Page excerpt →
───

= Marketplace of ideas =

Rationale for freedom of expression in a liberal democracy

The marketplace of ideas is a rationale for freedom of expression based on an analogy to the economic concept of a free market. The marketplace of ideas holds that the truth will emerge from the competition of ideas in free, transparent public discourse and concludes that ideas and ideologies will be culled according to their superiority or inferiority and widespread acceptance among the population. The concept is often applied to discussions of patent law as well as freedom of the press and the responsibilities of the media in a liberal democracy.

==History==
Support for competing ideas and robust debate can be found in the philosophy of John Milton in his work Areopagitica in 1644 and also John Stuart Mill in his book On Liberty in 1859. The general idea that free speech should be tolerated because it will lead toward the truth has a long history. English poet John Milton suggested that restricting speech was not necessary because "in a free and open encounter" truth would prevail. President Thomas Jefferson argued that it is safe to tolerate "error of opinion ... where reason is left free to combat it". Fredrick Siebert echoed the idea that free expression is self-correcting in Four Theories of the Press: "Let all with something to say be free to express themselves. The true and sound will survive. The false and unsound will be vanquished. Government should keep out of the battle and not weigh the odds in favor of one side or the other". These writers did not rely on the economic analogy to a market.

───

Information supplied →
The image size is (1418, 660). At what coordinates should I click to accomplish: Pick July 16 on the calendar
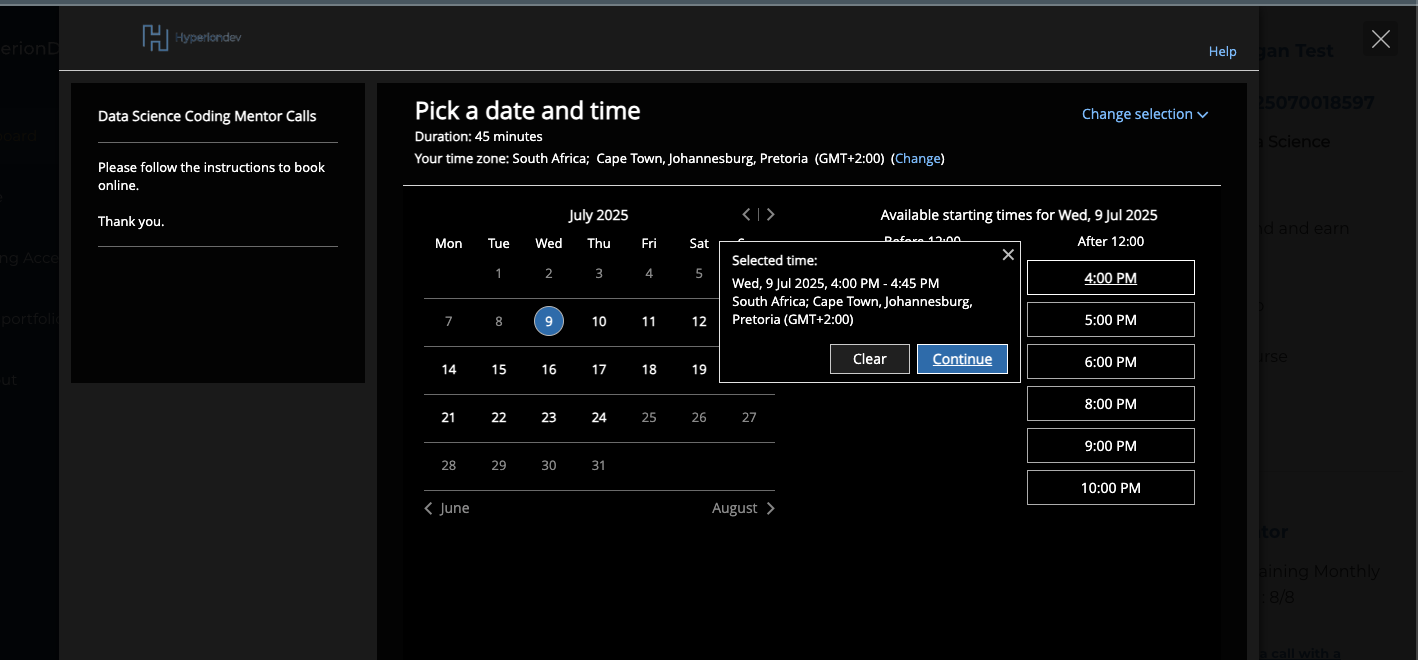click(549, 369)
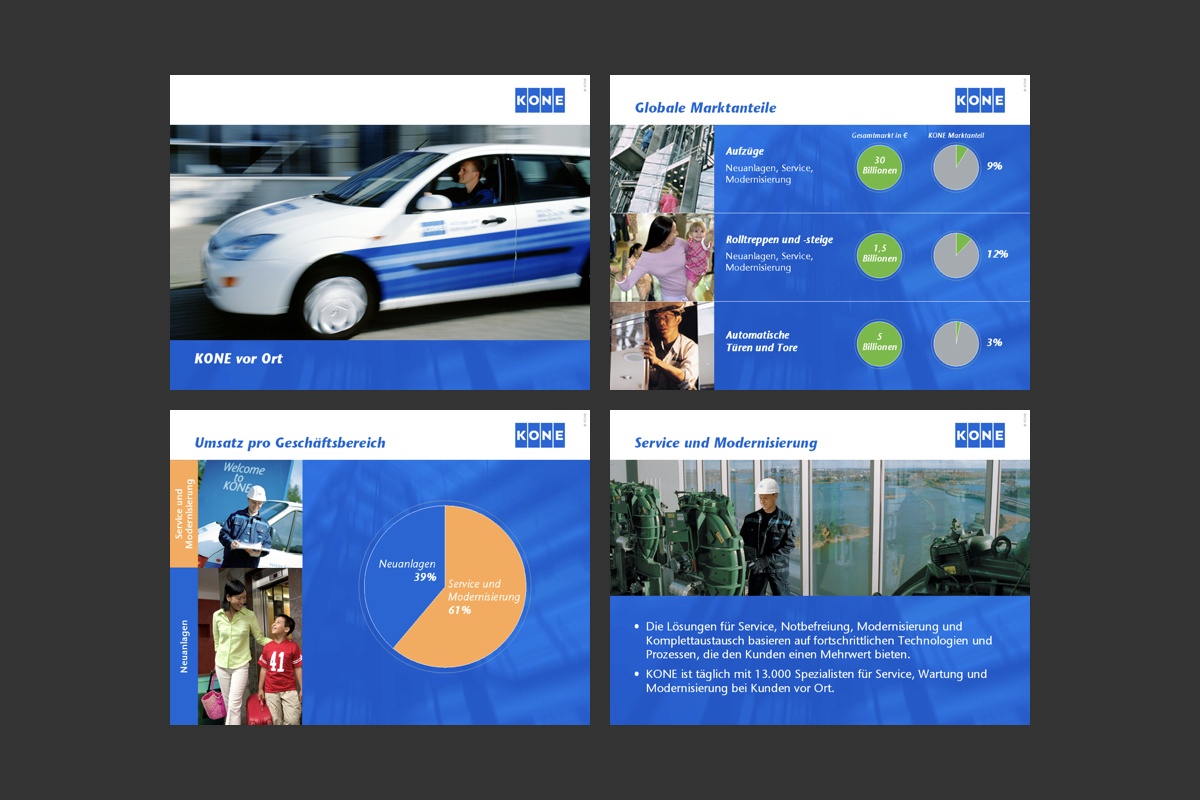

───

The tasks →
a - Rewrite the paragraph of the marketplace of ideas article that begins "Support for competing ideas" as a bulleted list that keeps its main facts.
b - Supply the next paragraph of the marketplace of ideas article, picking up after its final sentence.
The data above plays no part in what is asked here.

Outputs →
a -
- John Milton (Areopagitica, 1644) and John Stuart Mill (On Liberty, 1859) supported competing ideas and robust debate.
- The idea that free speech should be tolerated because it leads toward the truth has a long history.
- Milton held that restricting speech was unnecessary because truth would prevail "in a free and open encounter."
- Thomas Jefferson argued that it is safe to tolerate "error of opinion ... where reason is left free to combat it."
- In Four Theories of the Press, Fredrick Siebert described free expression as self-correcting: the true and sound survive, the false and unsound are vanquished, and government should stay out of the battle.
- None of these writers relied on the economic analogy to a market.

b -
Economic historian Joel Mokyr argues in his 2017 book A Culture of Growth: The Origins of the Modern Economy that political fragmentation in Europe (the presence of a large number of European states) made it possible for heterodox ideas to thrive, as entrepreneurs, innovators, ideologues, and heretics could easily flee to a neighboring state in the event that the one state would try to suppress their ideas and activities. This is what set Europe apart from the technologically advanced, large unitary empires such as China and India. China had both a printing press and movable type, and India had similar levels of scientific and technological achievement as Europe in 1700; however, the Industrial Revolution would occur in Europe, not China or India. In Europe, political fragmentation was coupled with an "integrated market for ideas" wherein European intellectuals used the lingua franca of Latin and had a shared intellectual basis in Europe's classical heritage and the pan-European institution of the Republic of Letters.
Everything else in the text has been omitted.